Puysegur Point facts for kids
Puysegur Point is located in the far southwest of the South Island of New Zealand. It lies within Fiordland National Park on the southern head of Preservation Inlet. It lies 145 kilometres (90 mi) west-northwest of Invercargill. It is the site of a lighthouse station now automated but for many years the home of three married permanent lighthouse keepers. The original wooden lighthouse was burnt down in 1943 by a man who had recently left a psychiatric hospital and made his way down to Coal Island across the fjord from the lighthouse. He decided the light was a deliberate plot to keep him awake at night by shining in his window so took matters into his own hands. He held all the keepers hostage with a rifle, smashed the radio telephone and set fire to the lighthouse. The concrete lighthouse which replaced it has now in turn been replaced by two automated beacons.

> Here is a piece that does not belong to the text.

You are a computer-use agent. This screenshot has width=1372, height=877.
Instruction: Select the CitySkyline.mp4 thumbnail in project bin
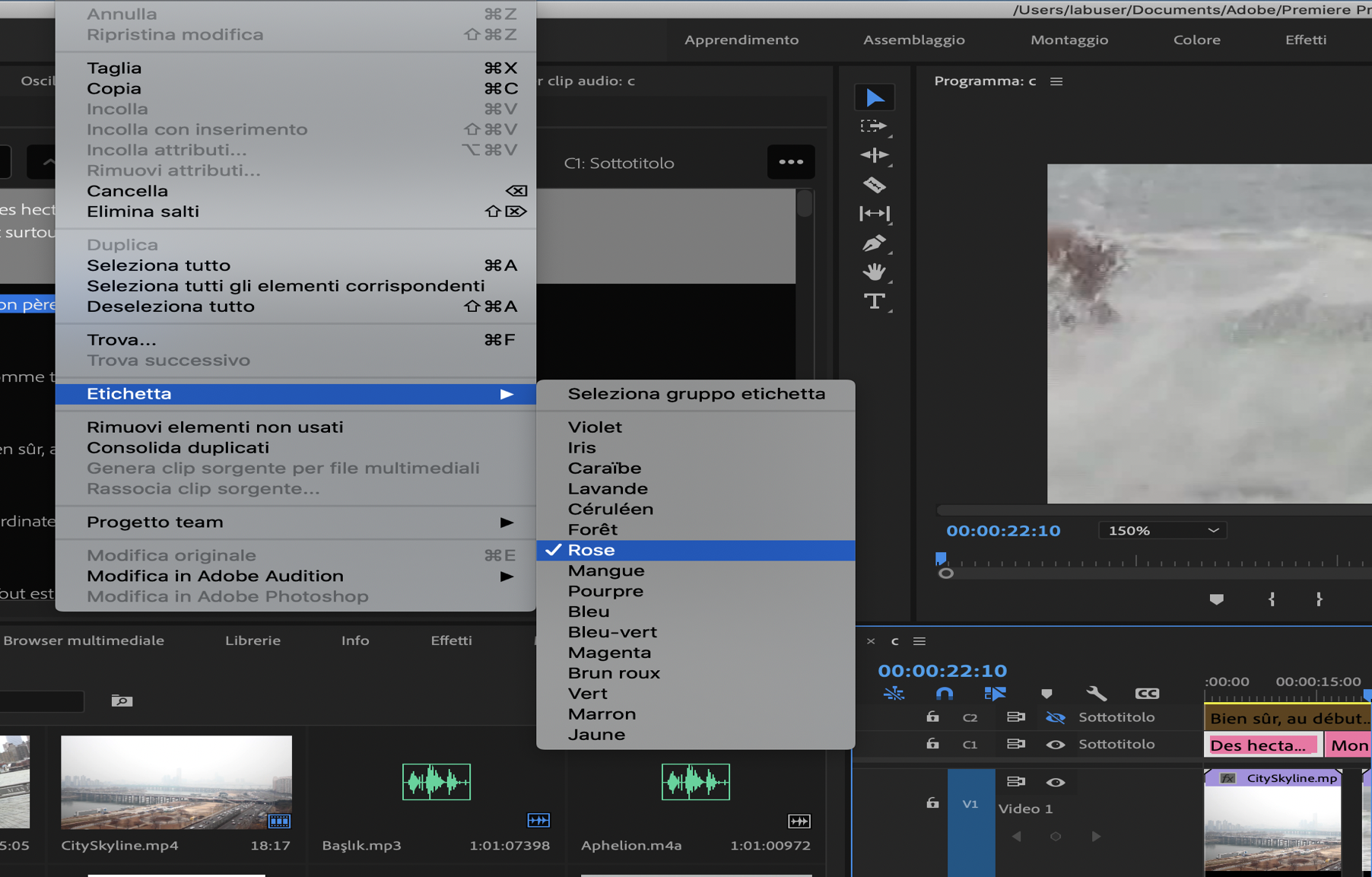click(176, 782)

The name 'Puysegur' was bestowed by Lieutenant Jules Dumont d'Urville or Midshipman Jules de Blosseville during a South Pacific expedition of La Coquille; probably in honour of the French naval officer Antoine-Hyacinthe-Anne de Chastenet de Puységur (1752–1809).
A large earthquake in this region on 15 July 2009 pushed Puysegur Point closer to Australia by 30 centimetres (12 in). Humpback whales pass the point during annual migrations.